Re: Optimizing DELETE

From: Mark Lewis <mark(dot)lewis(at)mir3(dot)com>
To: Ivan Voras <ivoras(at)fer(dot)hr>
Cc: pgsql-performance(at)postgresql(dot)org
Subject: Re: Optimizing DELETE
Date: 2006-09-19 14:17:25
Message-ID: 1158675445.9657.1587.camel@archimedes
Views: Raw Message | Whole Thread | Download mbox | Resend email
Thread:
Lists: pgsql-performance

You do not have indexes on all of the columns which are linked by
foreign key constraints.

For example, let's say that I had a "scientist" table with a single
column "scientist_name" and another table "discovery" which had
"scientist_name" as a column with a foreign key constraint to the
"scientist" table.

If the system were to try to delete a row from the scientist table, then
it would need to scan the discovery table for any row which referenced
that scientist_name.

If there is an index on the scientist_name column in the discovery
table, this is a fast operation. In your case however, there most
likely isn't an index on that column, so it needs to do a full table
scan of the discovery table for each row deleted from the scientist
table.

Data records ::
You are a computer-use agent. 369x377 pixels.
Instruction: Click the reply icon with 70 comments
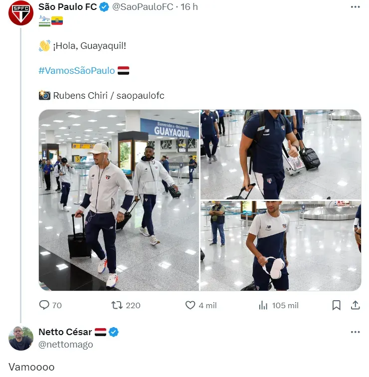coord(44,305)
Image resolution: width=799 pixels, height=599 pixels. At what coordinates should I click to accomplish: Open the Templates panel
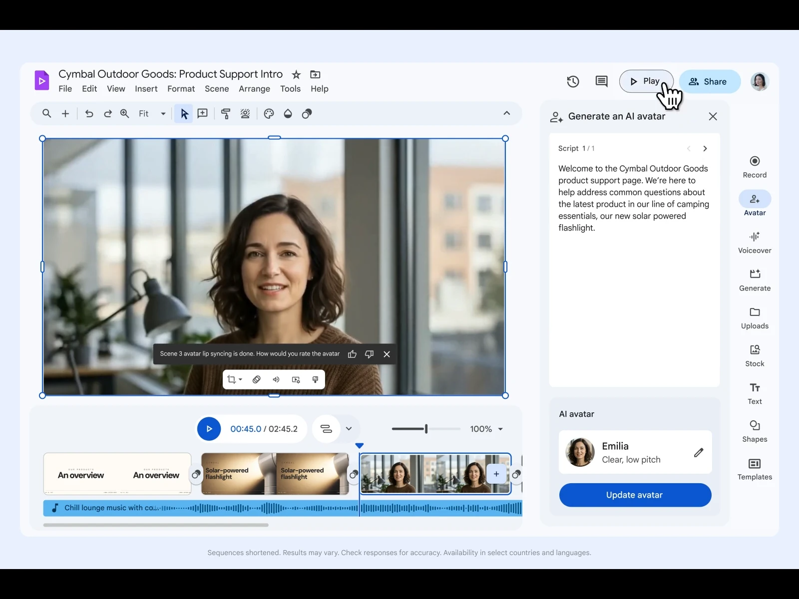point(755,469)

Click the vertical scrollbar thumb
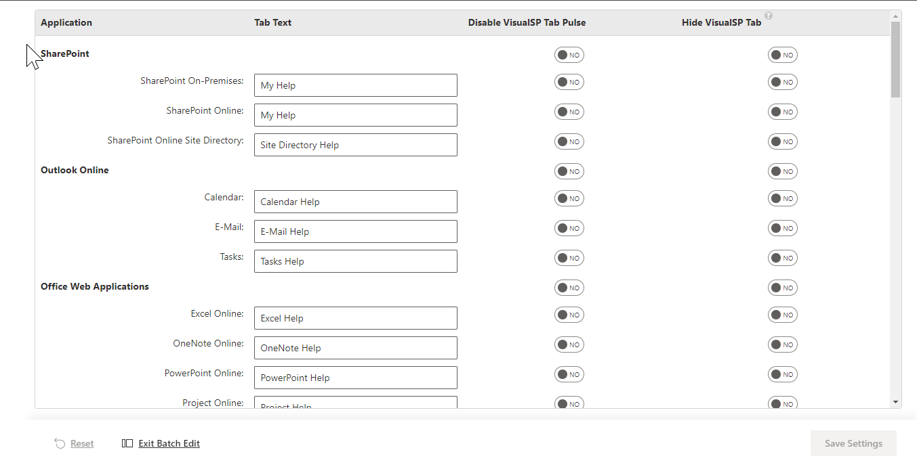click(895, 59)
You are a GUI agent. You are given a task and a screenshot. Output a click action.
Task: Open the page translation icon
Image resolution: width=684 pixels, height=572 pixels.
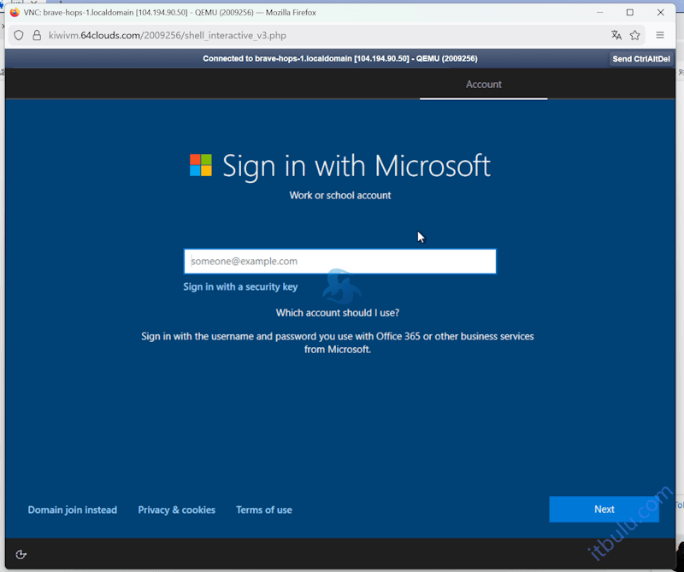pyautogui.click(x=616, y=35)
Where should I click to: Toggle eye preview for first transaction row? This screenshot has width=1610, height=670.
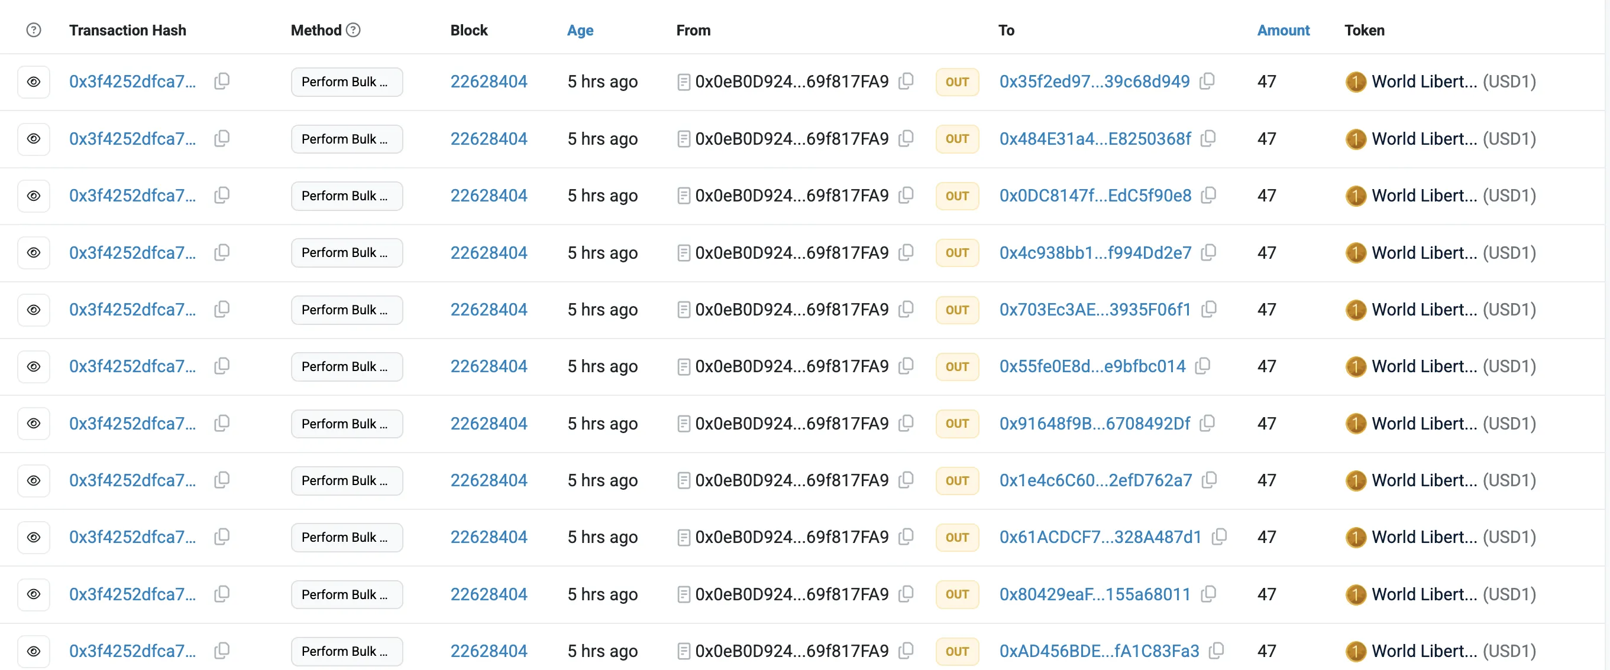coord(34,82)
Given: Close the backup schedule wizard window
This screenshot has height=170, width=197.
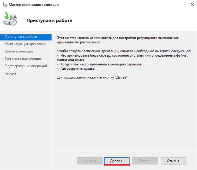Looking at the screenshot, I should (x=192, y=5).
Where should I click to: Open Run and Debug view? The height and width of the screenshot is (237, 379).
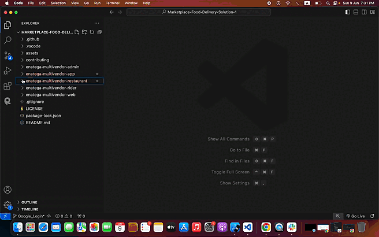coord(8,71)
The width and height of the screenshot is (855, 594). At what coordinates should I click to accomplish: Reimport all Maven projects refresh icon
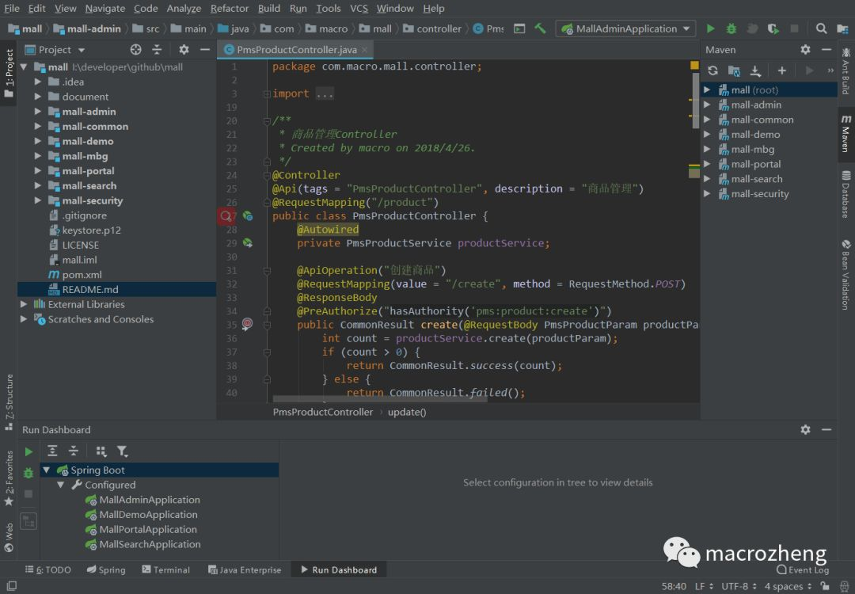point(713,70)
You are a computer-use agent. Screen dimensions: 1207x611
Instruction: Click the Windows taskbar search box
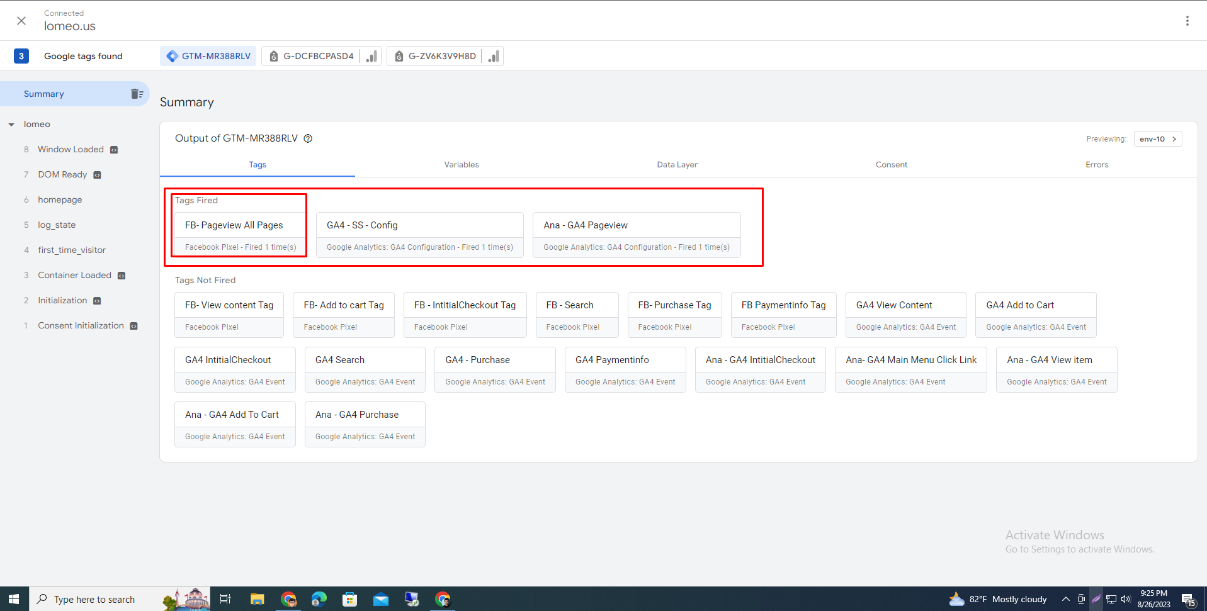[94, 599]
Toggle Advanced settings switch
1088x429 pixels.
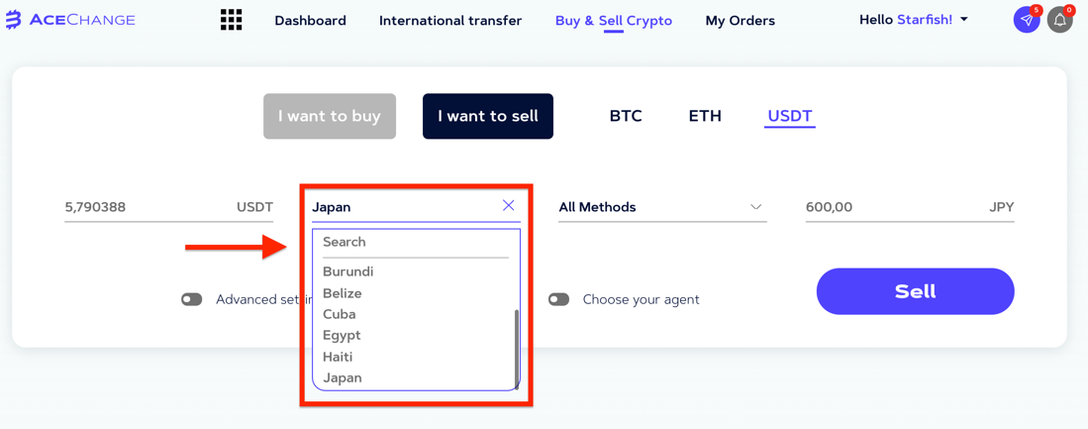pyautogui.click(x=191, y=299)
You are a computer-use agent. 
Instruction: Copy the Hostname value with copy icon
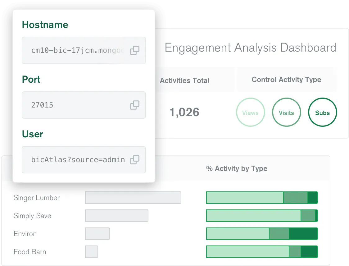(134, 50)
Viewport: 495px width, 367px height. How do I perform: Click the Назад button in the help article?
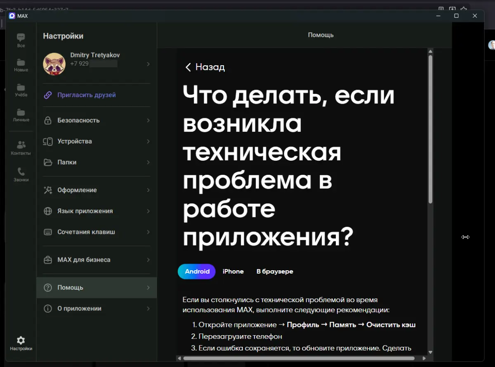(x=204, y=67)
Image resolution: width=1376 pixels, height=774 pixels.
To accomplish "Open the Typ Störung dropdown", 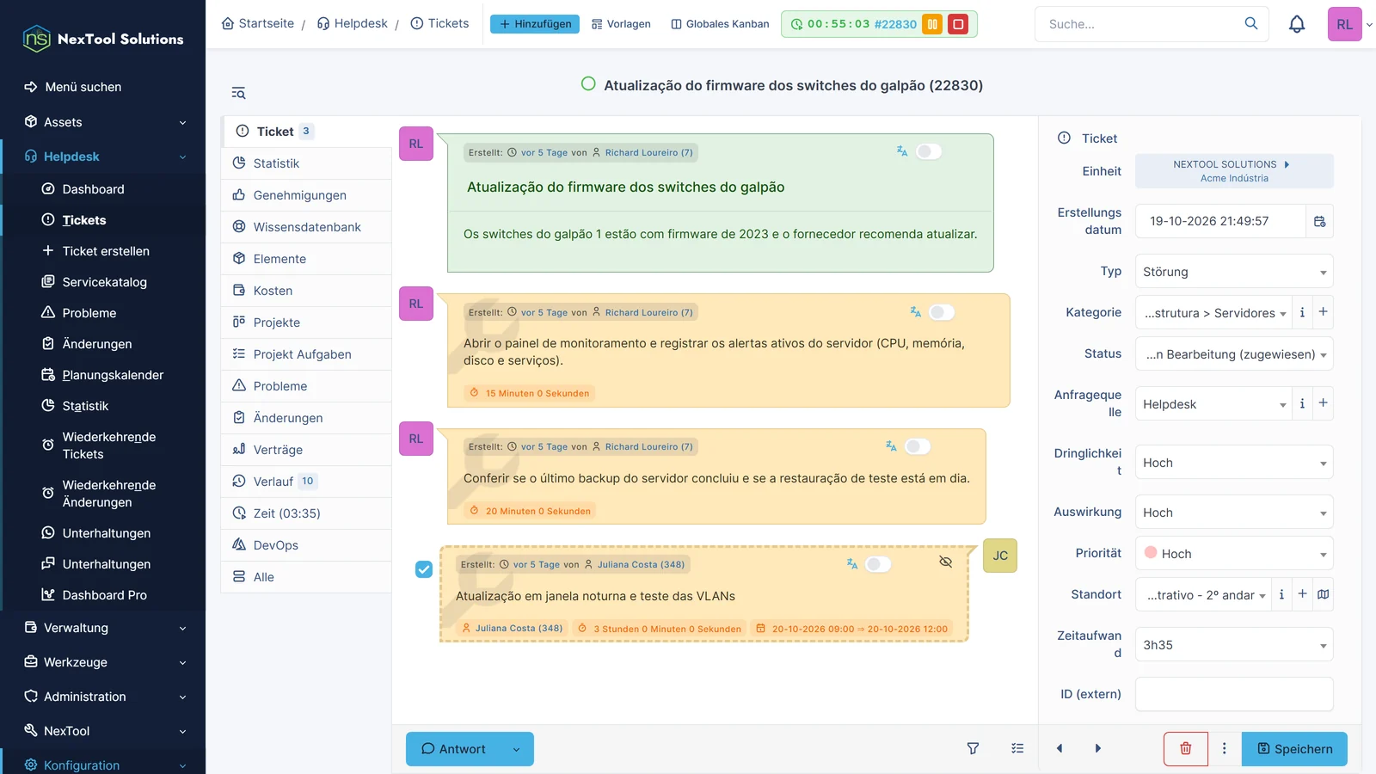I will [1234, 272].
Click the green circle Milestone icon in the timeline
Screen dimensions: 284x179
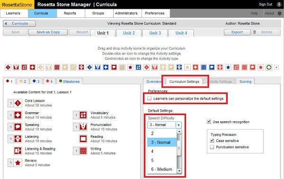(x=269, y=67)
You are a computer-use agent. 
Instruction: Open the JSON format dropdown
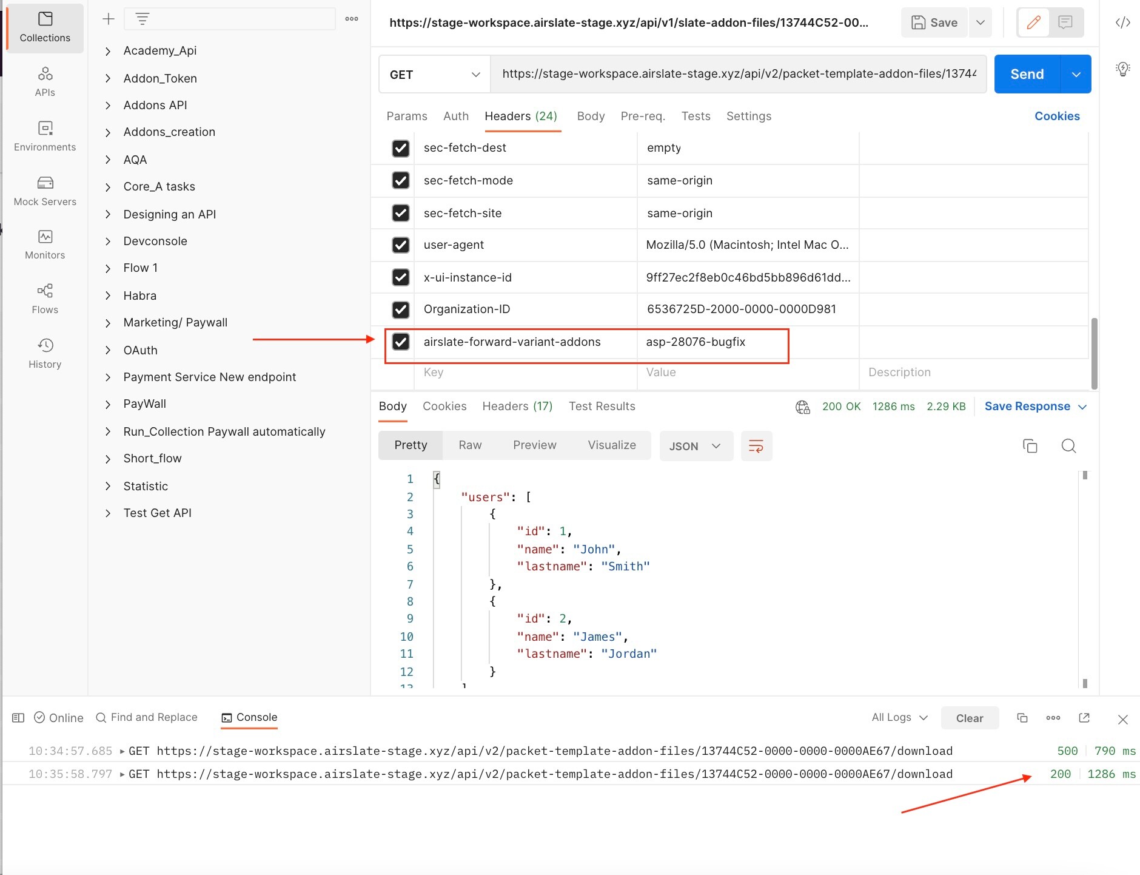pos(696,446)
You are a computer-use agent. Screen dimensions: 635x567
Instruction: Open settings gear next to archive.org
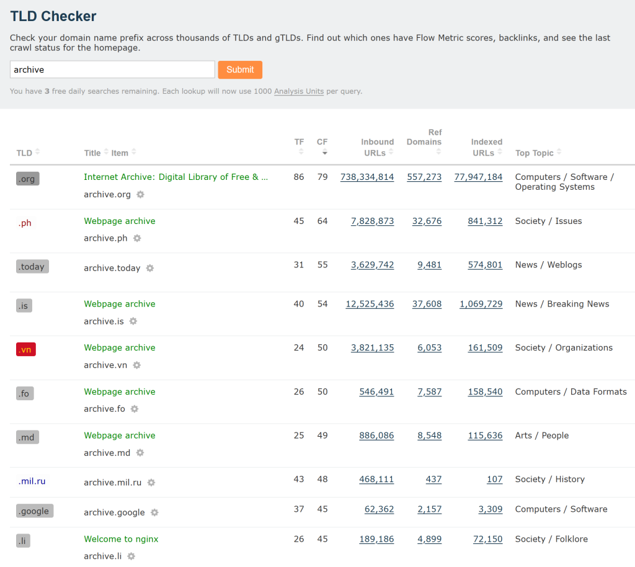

The tasks ::
**a)** In the email reply about optimizing DELETE, write out the passage starting with "You do not have" and going on through "that scientist_name.", substituting "publication" for "discovery".
**b)** Answer these about the email reply on optimizing DELETE:
(i) Who sent the message?
(ii) On what date and at what time was it sent?
(iii) What kind of operation does the reply call it when the discovery table has an index on the scientist_name column?
**c)** Write the next part of the email reply about optimizing DELETE, picking up right after its final sentence.
The material after this email reply stands on its own and has no connection to it.

Responses per task ::
**a)**
You do not have indexes on all of the columns which are linked by
foreign key constraints.

For example, let's say that I had a "scientist" table with a single
column "scientist_name" and another table "publication" which had
"scientist_name" as a column with a foreign key constraint to the
"scientist" table.

If the system were to try to delete a row from the scientist table, then
it would need to scan the publication table for any row which referenced
that scientist_name.

**b)**
(i) Mark Lewis
(ii) 2006-09-19 at 14:17:25
(iii) A fast operation

**c)**
If the discovery table has 100,000 rows, and there are 100 scientists,
then deleting those 100 scientists would require scanning 100,000 * 100
= 10M records, so this sort of thing can quickly become a very expensive
operation.

Because of this potential for truly atrocious update/delete behavior,
some database systems (SQL Server at least, and IIRC Oracle as well)
either automatically create the index on discovery.scientist_name when
the foreign key constraint is created, or refuse to create the foreign
key constraint if there isn't already an index.

PG doesn't force you to have an index, which can be desirable for
performance reasons in some situations if you know what you're doing,
but allows you to royally shoot yourself in the foot on deletes/updates
to the parent table if you're not careful.

If you have a lot of constraints and want to track down which one is
unindexed, then doing an EXPLAIN ANALYZE of deleting a single row from
the parent table will tell you how long each of the referential
integrity checks takes, so you can figure out which indexes are missing.

-- Mark Lewis

On Tue, 2006-09-19 at 15:22 +0200, Ivan Voras wrote:
> I've just fired off a "DELETE FROM table" command (i.e. unfiltered
> DELETE) on a trivially small table but with many foreign key references
> (on similar-sized tables), and I'm waiting for it to finish. It's been
> 10 minutes now, which seems very excessive for a table of 9000 rows on a
> 3 GHz desktop machine.
>
> 'top' says it's all spent in USER time, and there's a ~~500KB/s write
> rate going on. Just before this DELETE, I've deleted data from a larger
> table (50000 rows) using the same method and it finished in couple of
> seconds - maybe it's a PostgreSQL bug?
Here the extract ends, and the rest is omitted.